The fact that this quality of information is available to anybody for free is the biggest miracle of the universe.
I'm so excited to see the channel starting to slowly dip into the world of Quantum Chromodynamics. It's always seemed fascinating to me that there is a whole other level of particles and interactions going on inside the atomic nucleus, but trying to read about it on my own has always been daunting.
I was so blown away by looking at that linear regression technique to 0 pixel spacing. Literally haven't felt this amazed in a few years. So simple yet so beautiful.
I am not anything close to a scientist, but I enjoy hearing things like this... It is so amazing to see how much human have observed the universe. It is all very complex but my heart wants to hear more. It makes me feel complete.
I recently found this channel. It's absolutely brilliant. My background is in astrophysics and you definitely explain some of these concepts to the public far better than a lot of lecturers I had in the past.

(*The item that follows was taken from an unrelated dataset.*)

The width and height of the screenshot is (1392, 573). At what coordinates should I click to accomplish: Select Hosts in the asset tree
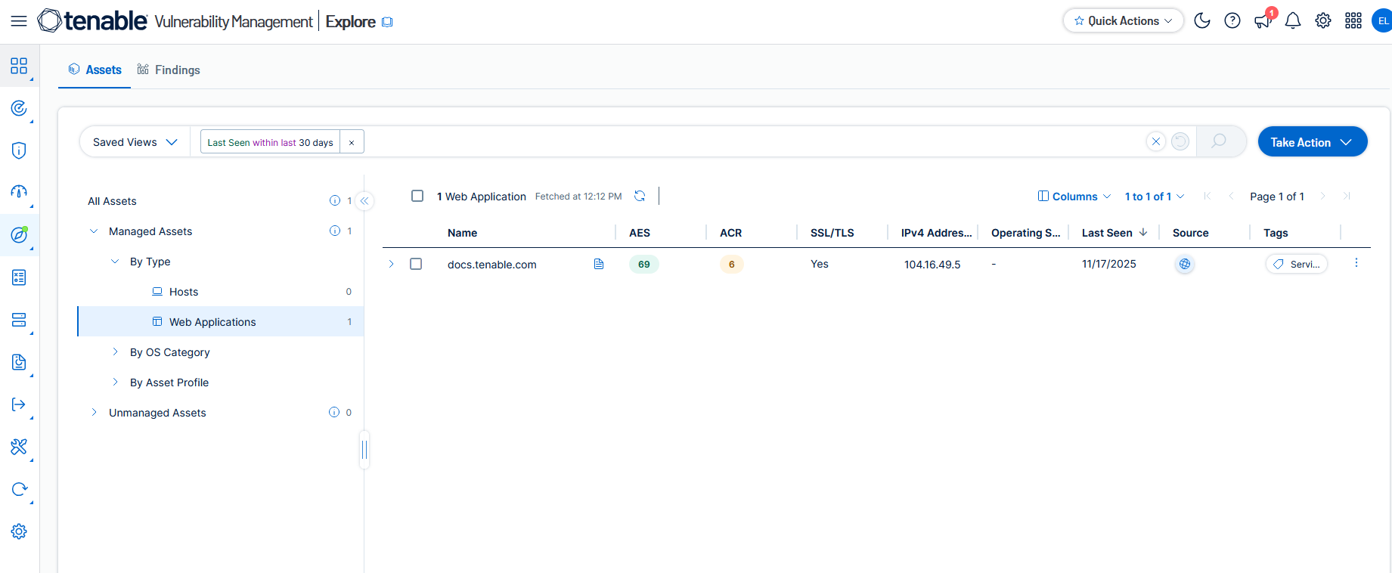tap(184, 292)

I'm pretty confident this was delivered in English, but that's the extent of my confidence. Thanks for this.
Those optimizations really seem like things that someone in the demoscene would've done for fun. I remember some hilarious hacks to get fluids working in realtime, or real time raytracing more than a decade ago. Quantization, caching, precomputation, and randomized sampling are pretty standard approaches to simplifying expensive problems.
I can't think of anything more comforting to the undefinable chaos of the universe than PBS Space Time.

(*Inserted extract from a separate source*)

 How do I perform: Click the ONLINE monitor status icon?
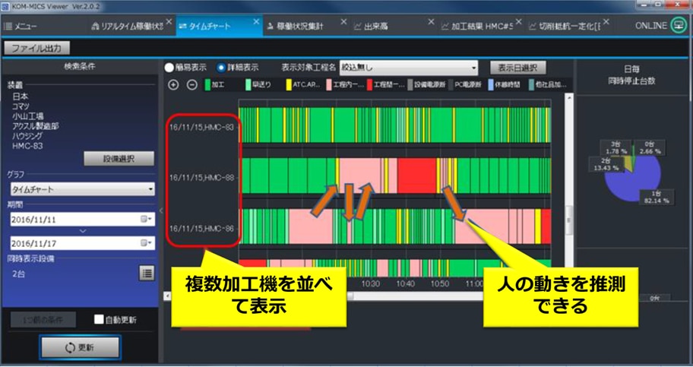[678, 26]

That half life 3 comment got me cackling out loud in my steel factory job. Thank you for all your fine work, detailed laymen explanations and humorous add-ons.
Out of all of the topics Matt has taught on here... this has to be one of the most mind blowing .. 🤯 it's unbelievable how any human minds have ever found ways to simulate these tricks as he called them. Lattice QCD... Unreal. It's amazing he's explained this in an understandable way for those of us who have no background in physics at all.
"If I tried to explain that too, we would be here all day" That sounds great to me, no problem, please go on
Kudos to the whole PBS Space Time team. It's information like this that keeps me coming back for more. I'm raising my 9 and 12 year old kids on your videos and despite most episodes being advanced for kids this age, it's sparked some great conversations with them about Quantum Mechanics and the nature of our reality.
Doing a video with a Half-Life 3 joke was the last hurrah needed for this channel to reach geek-out perfection, and I’m happy to report we have reached that threshold. Bravo. 👏
The graph at 13:10 was really interesting! The linear relationship between pixel size and mass is surprising.
That is a great explanation for being a Physicist "think of how the universe works, describe the theory with math, test the model with reality."
I’ve been watching your content for over a year now. My background is in pure mathematics and you are seriously convincing me to start studying physics .
Love the particle physics episodes
Great video. Also thoroughly enjoyed the prospect of a PhD astrophysicist saying the word "Booba" because another PhD holder with that name asked a good question.
"If I tried to explain that too, we would be here all day" don't you dare threaten me with a good time Matt!